== RECORDS FOR THIS TASK

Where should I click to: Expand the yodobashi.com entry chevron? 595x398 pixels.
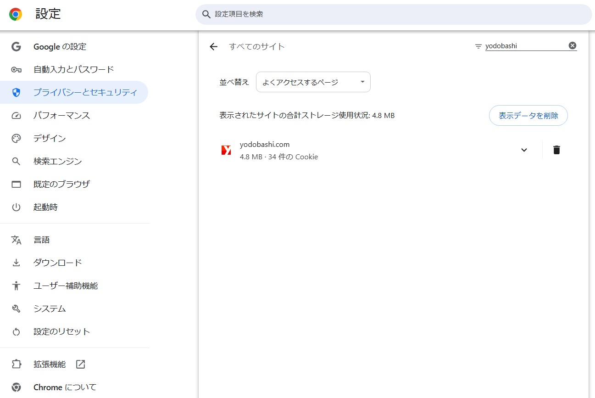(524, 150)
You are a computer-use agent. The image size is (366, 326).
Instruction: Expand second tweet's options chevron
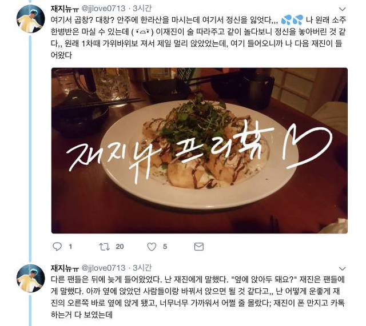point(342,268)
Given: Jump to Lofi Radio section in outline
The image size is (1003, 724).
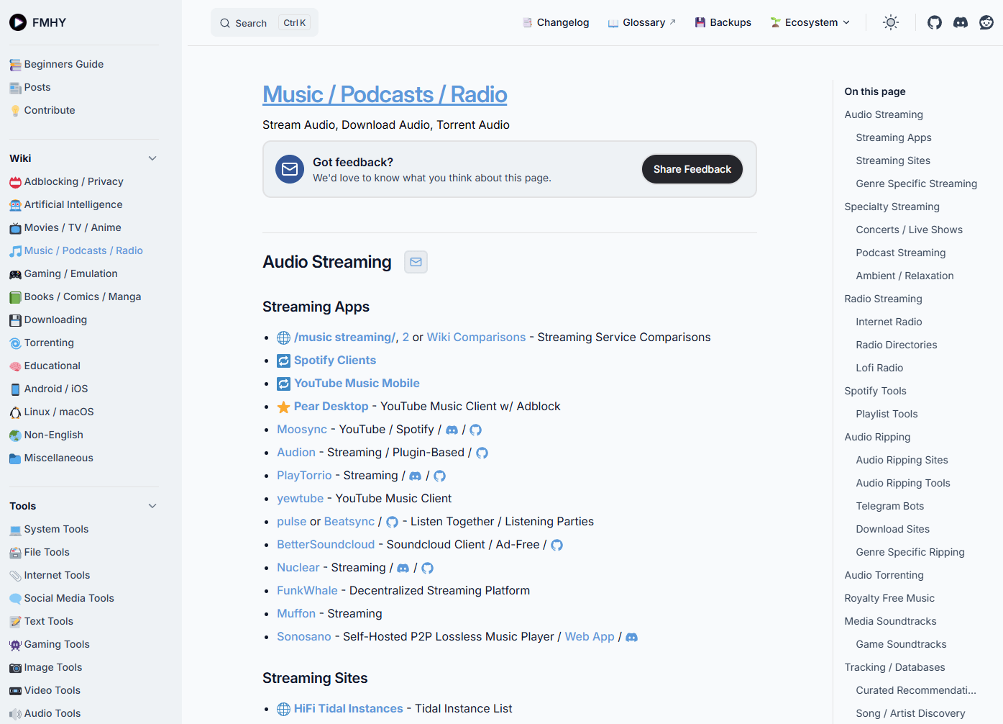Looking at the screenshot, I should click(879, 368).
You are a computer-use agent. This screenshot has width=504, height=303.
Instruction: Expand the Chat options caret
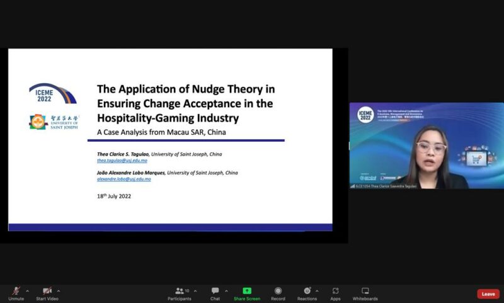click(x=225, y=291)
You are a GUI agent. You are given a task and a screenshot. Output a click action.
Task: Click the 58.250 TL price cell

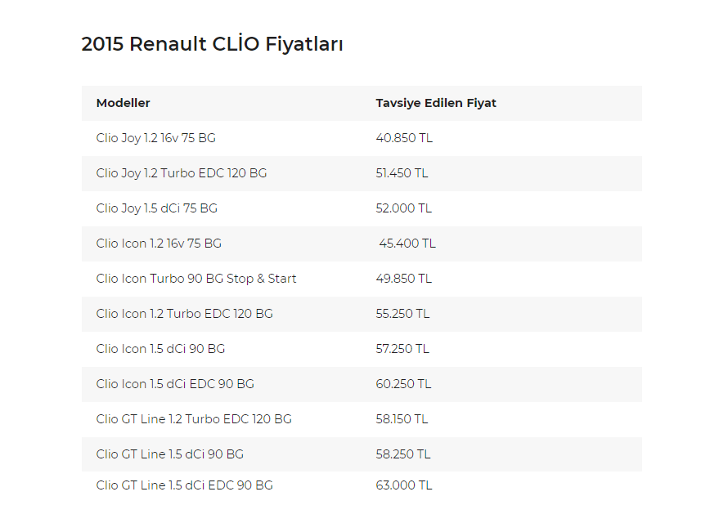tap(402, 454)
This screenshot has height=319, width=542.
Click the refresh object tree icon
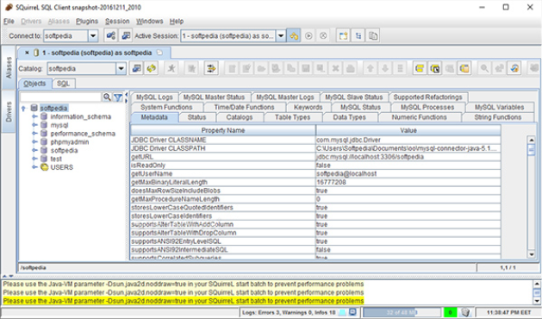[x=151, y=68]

====
== RECORDS FOR THIS TASK

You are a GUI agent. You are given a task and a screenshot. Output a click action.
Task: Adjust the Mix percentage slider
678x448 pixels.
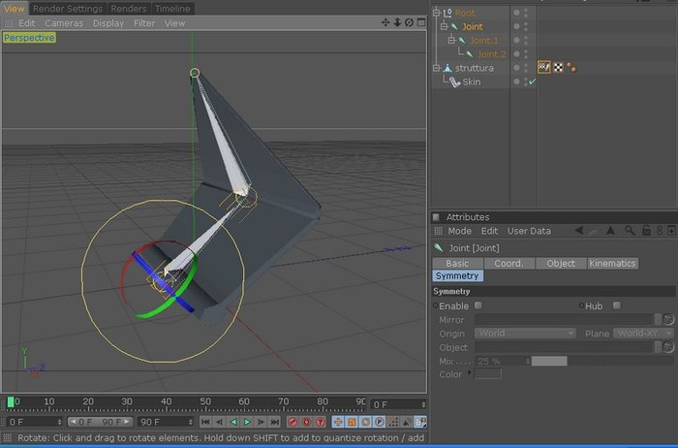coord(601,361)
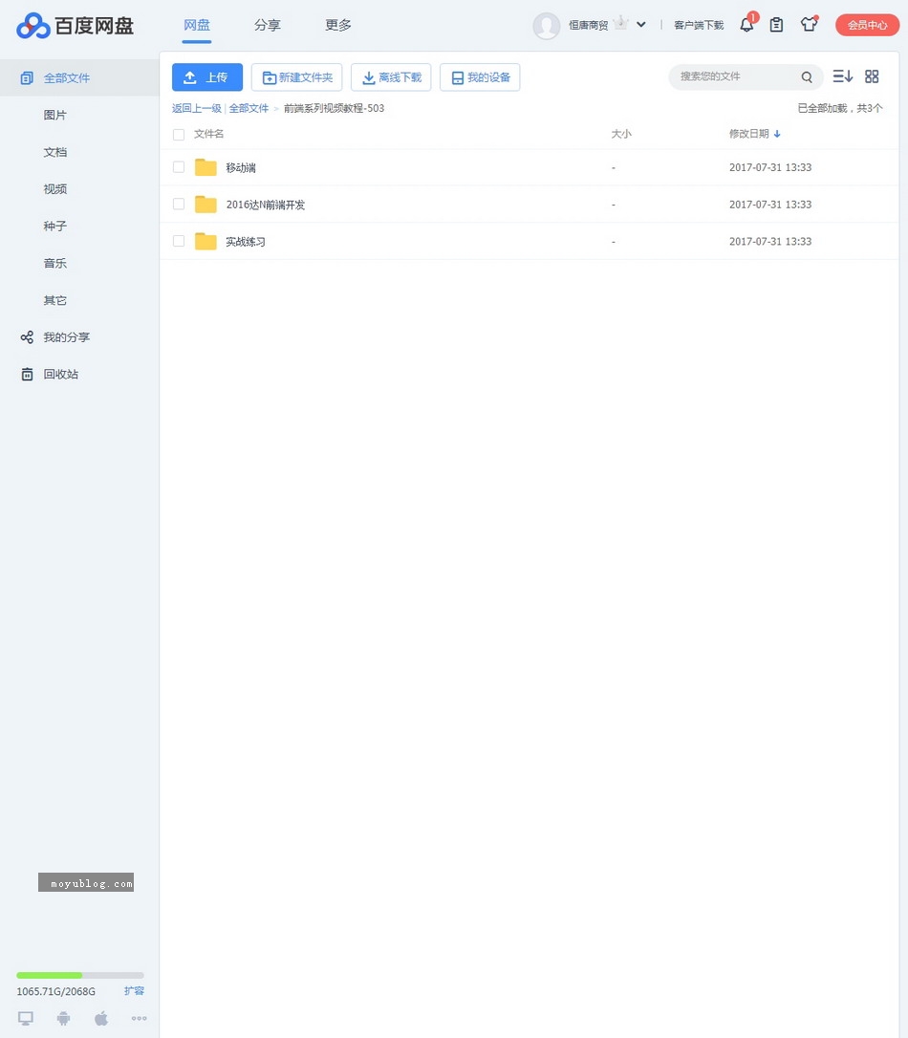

====

#### ASSIGNED TASK
Report the count of lines in the listing above that include "agent", and nothing more.

#### OUTPUT BELOW
4